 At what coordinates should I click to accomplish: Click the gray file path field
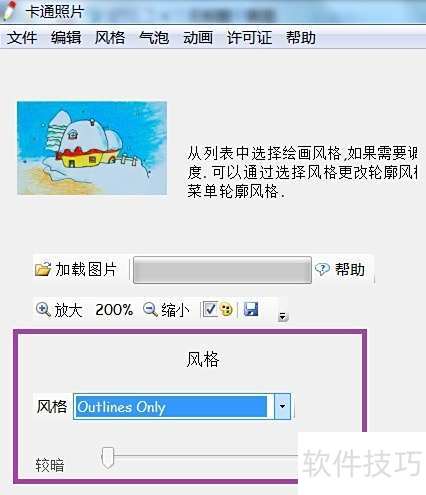tap(222, 270)
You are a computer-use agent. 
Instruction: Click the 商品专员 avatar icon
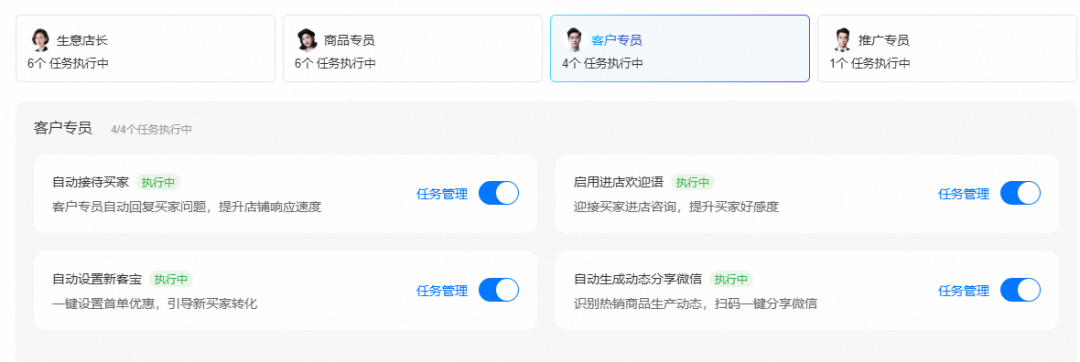tap(307, 40)
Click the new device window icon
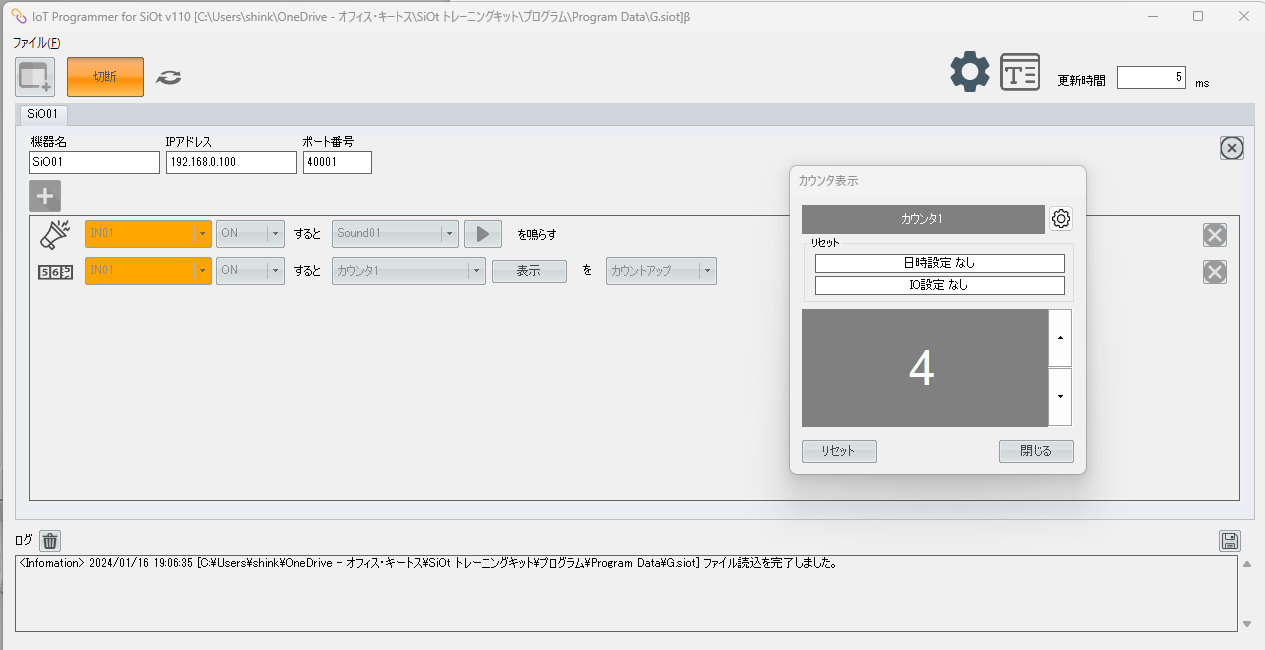The width and height of the screenshot is (1265, 650). click(x=35, y=77)
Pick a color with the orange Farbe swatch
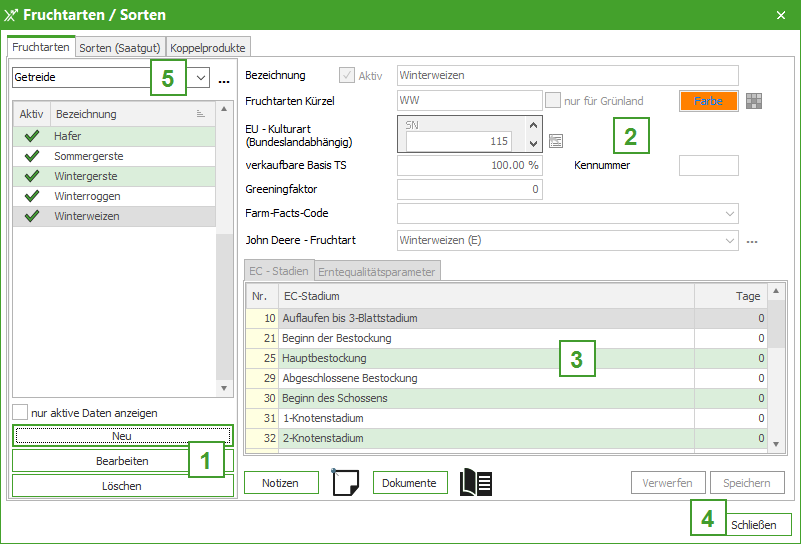The image size is (801, 544). [x=708, y=100]
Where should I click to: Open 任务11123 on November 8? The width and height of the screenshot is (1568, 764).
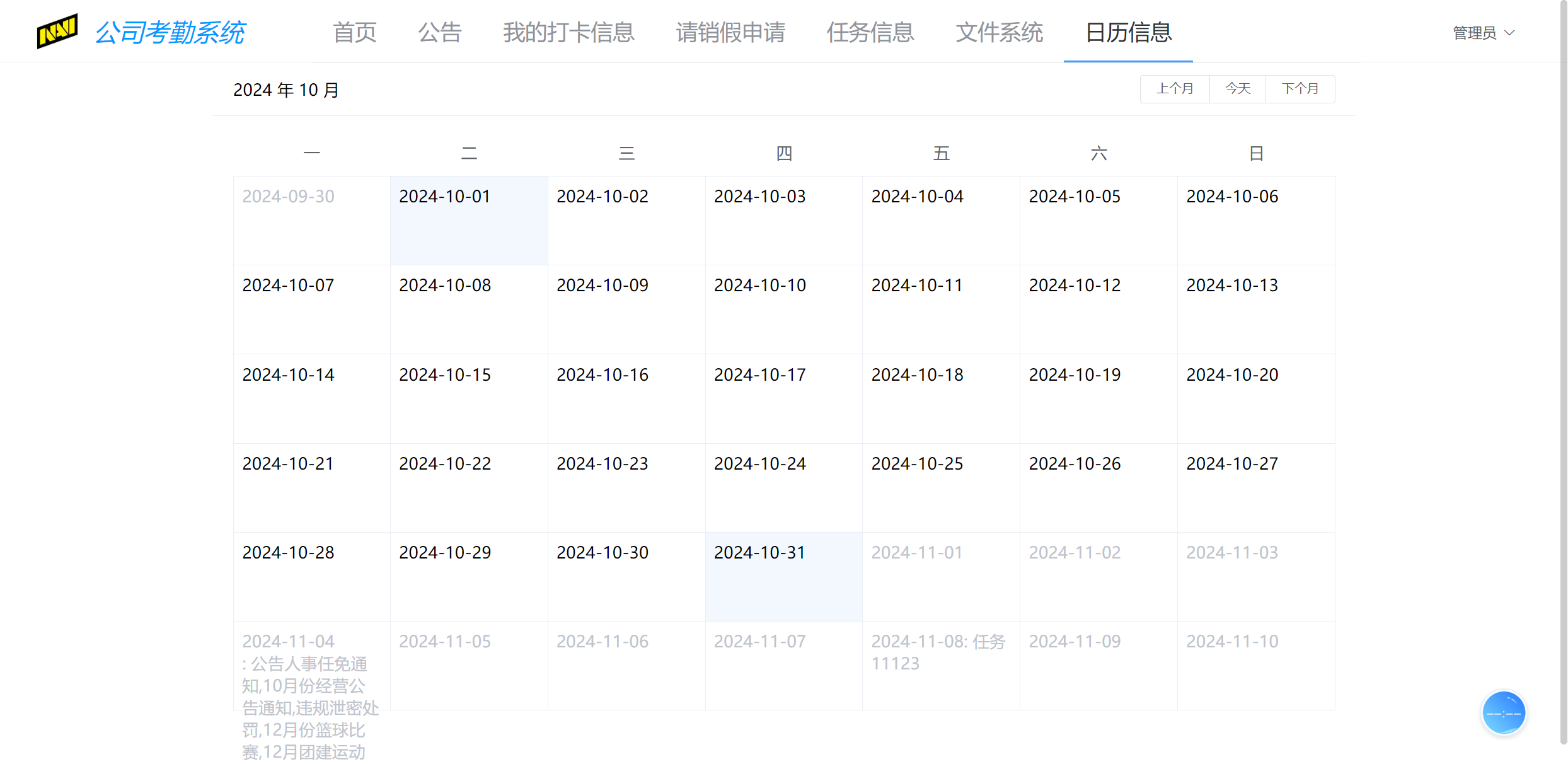938,652
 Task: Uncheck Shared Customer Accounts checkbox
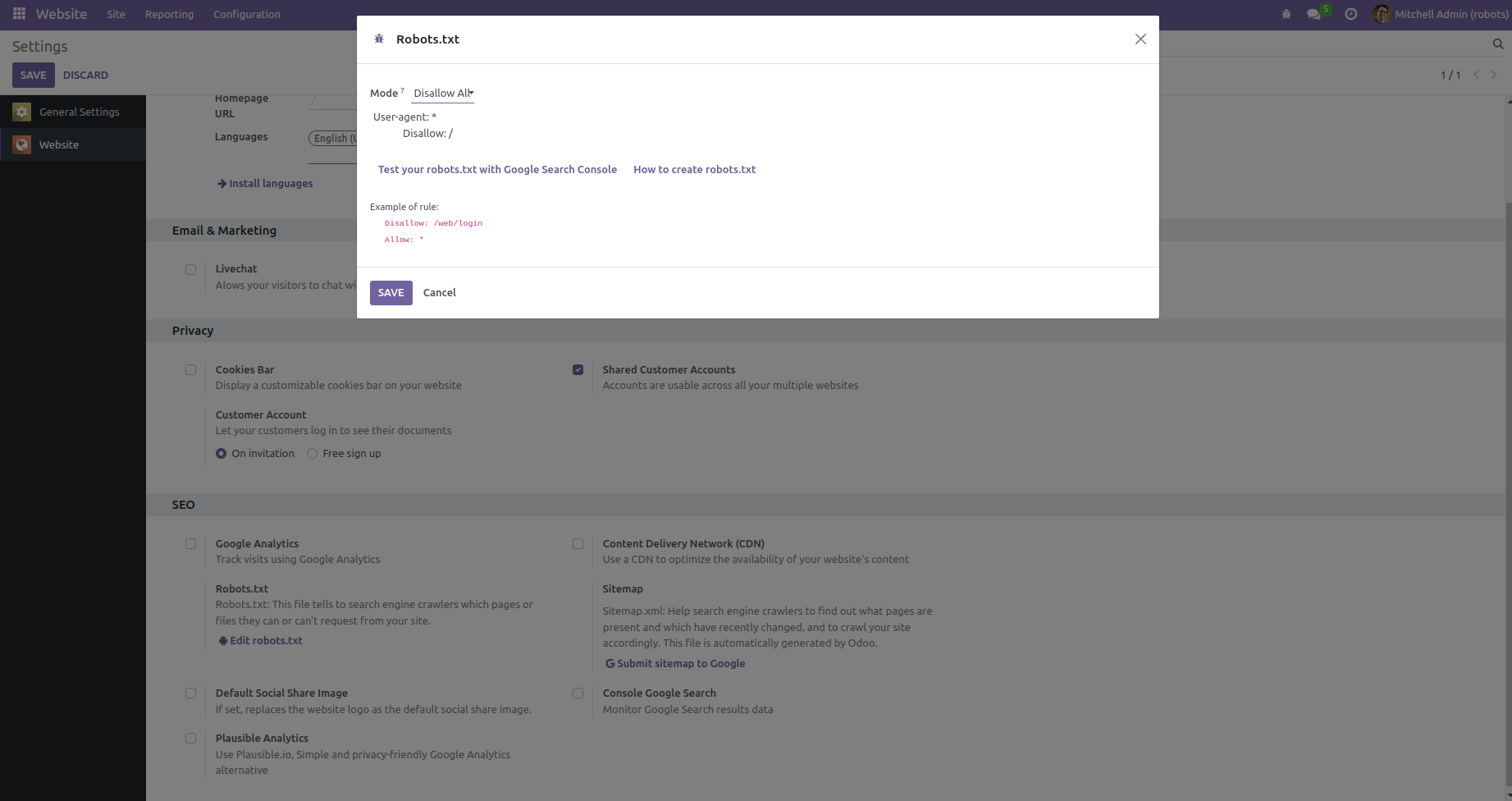pyautogui.click(x=578, y=370)
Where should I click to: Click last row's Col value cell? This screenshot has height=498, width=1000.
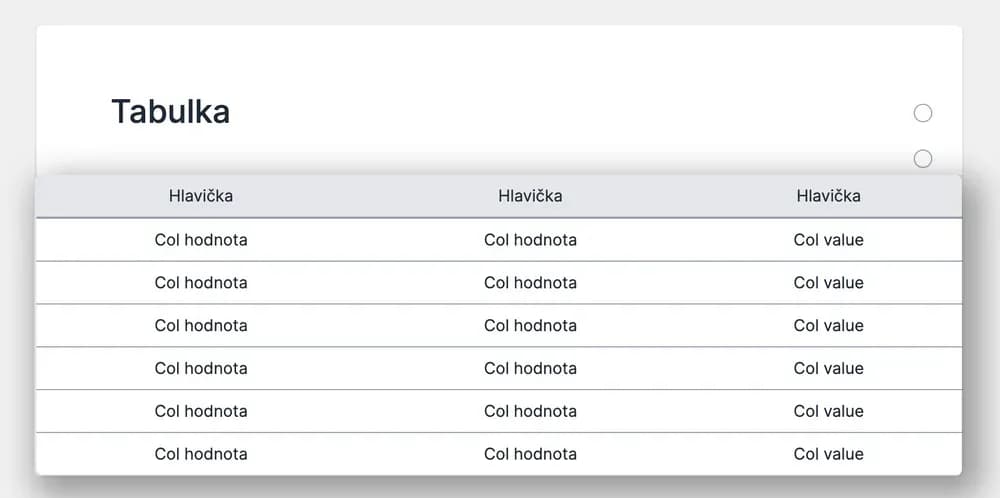pyautogui.click(x=828, y=454)
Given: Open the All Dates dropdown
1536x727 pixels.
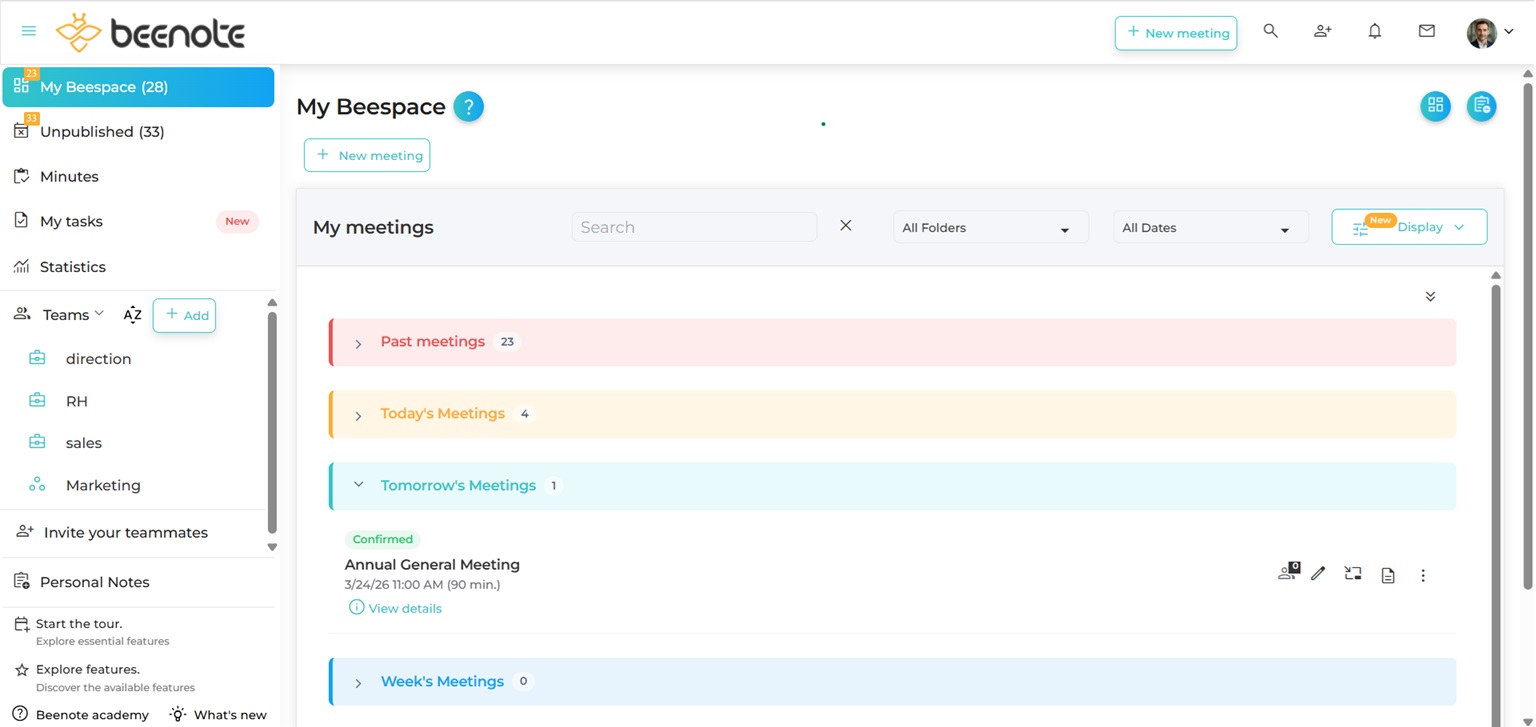Looking at the screenshot, I should [x=1209, y=228].
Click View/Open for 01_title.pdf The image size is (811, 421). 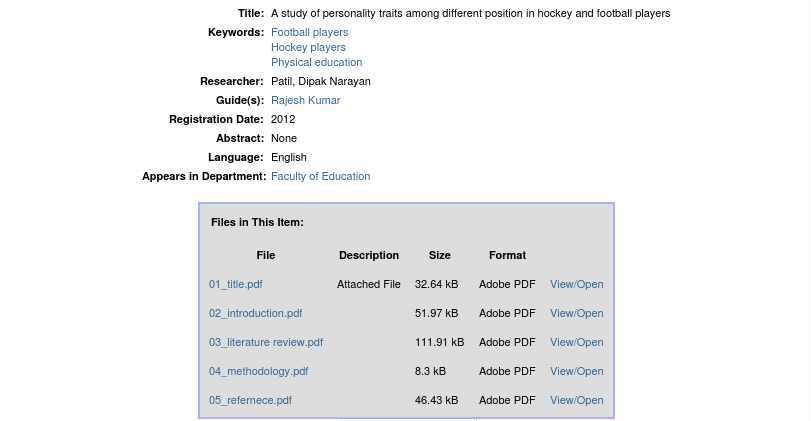tap(577, 284)
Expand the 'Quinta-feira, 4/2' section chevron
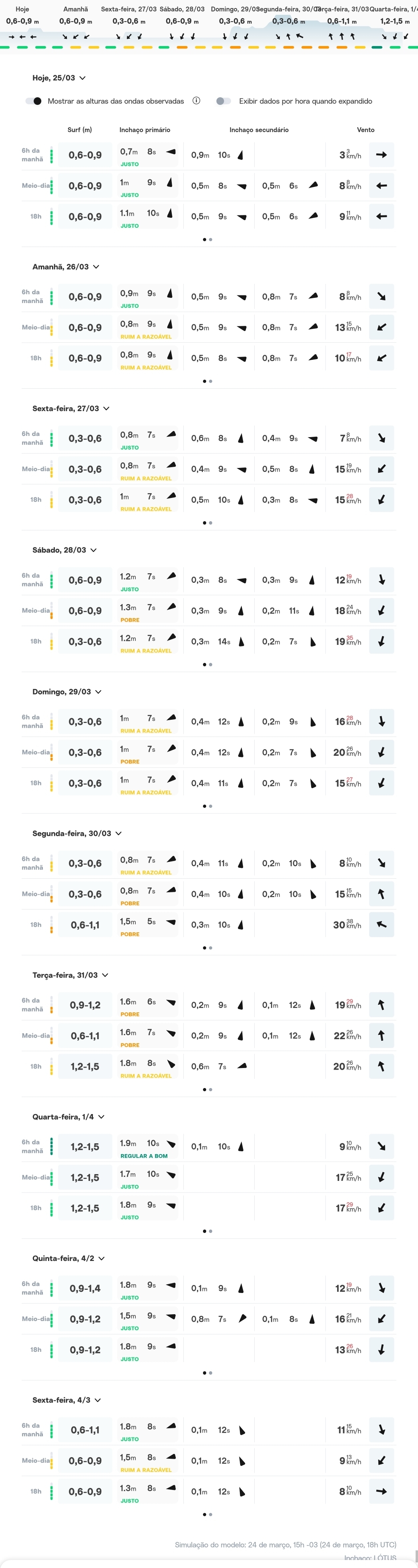Viewport: 418px width, 1568px height. coord(102,1258)

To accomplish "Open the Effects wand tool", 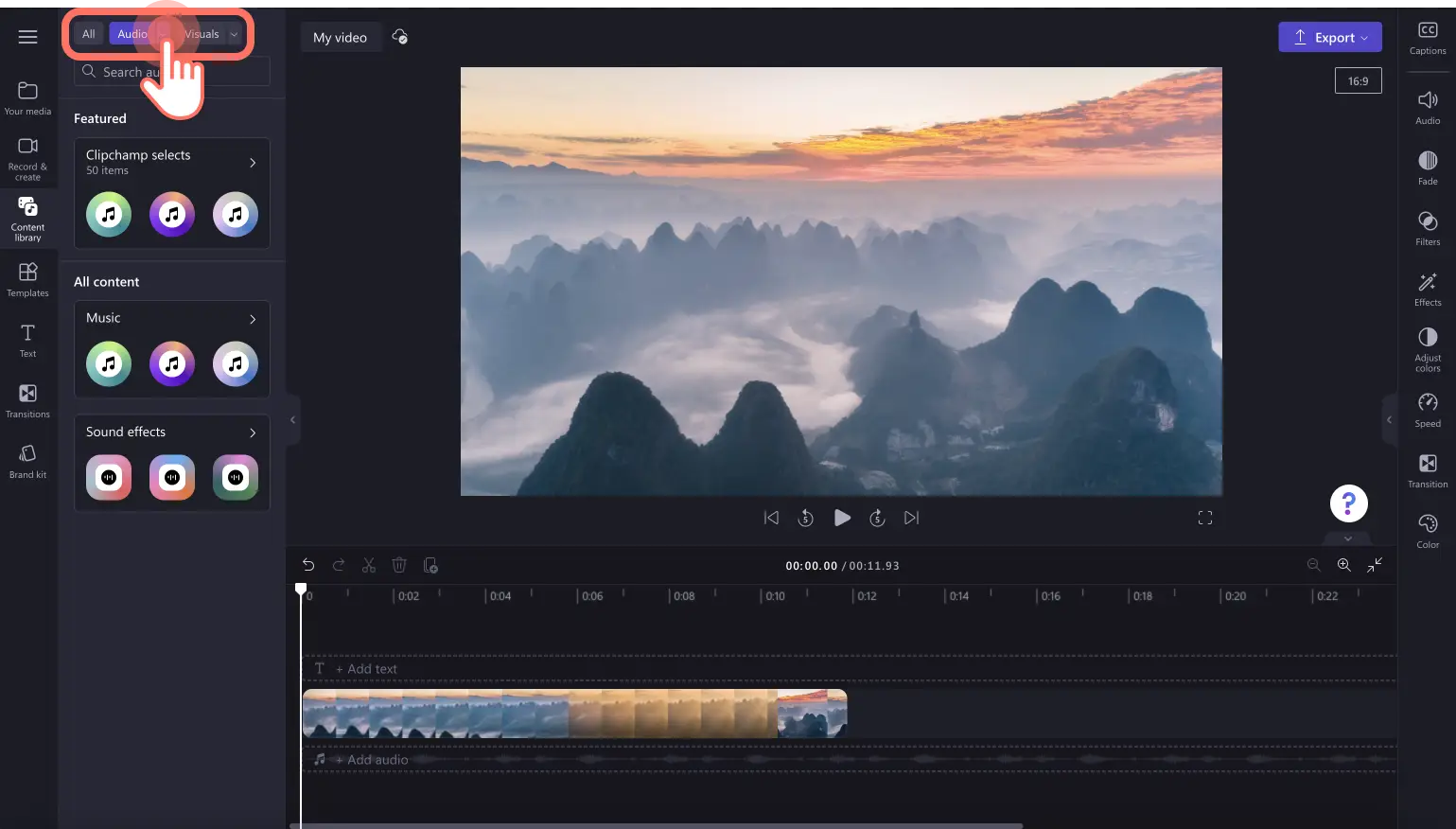I will (1428, 288).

## [CONSIGNES ET EXIGENCES]
Recopiez à l'identique les lignes comprises entre celle qui contient « Task: Uncheck Shared » et celle qui contient « pyautogui.click(x=828, y=454) », ces deux lignes incluses. Omettez les images dans votre réponse.

## [RÉPONSE INTÉGRALE]
 Task: Uncheck Shared Customer Accounts checkbox
pyautogui.click(x=578, y=370)
Where should I click to: Click last row's Col value cell? This screenshot has height=498, width=1000.
pyautogui.click(x=828, y=454)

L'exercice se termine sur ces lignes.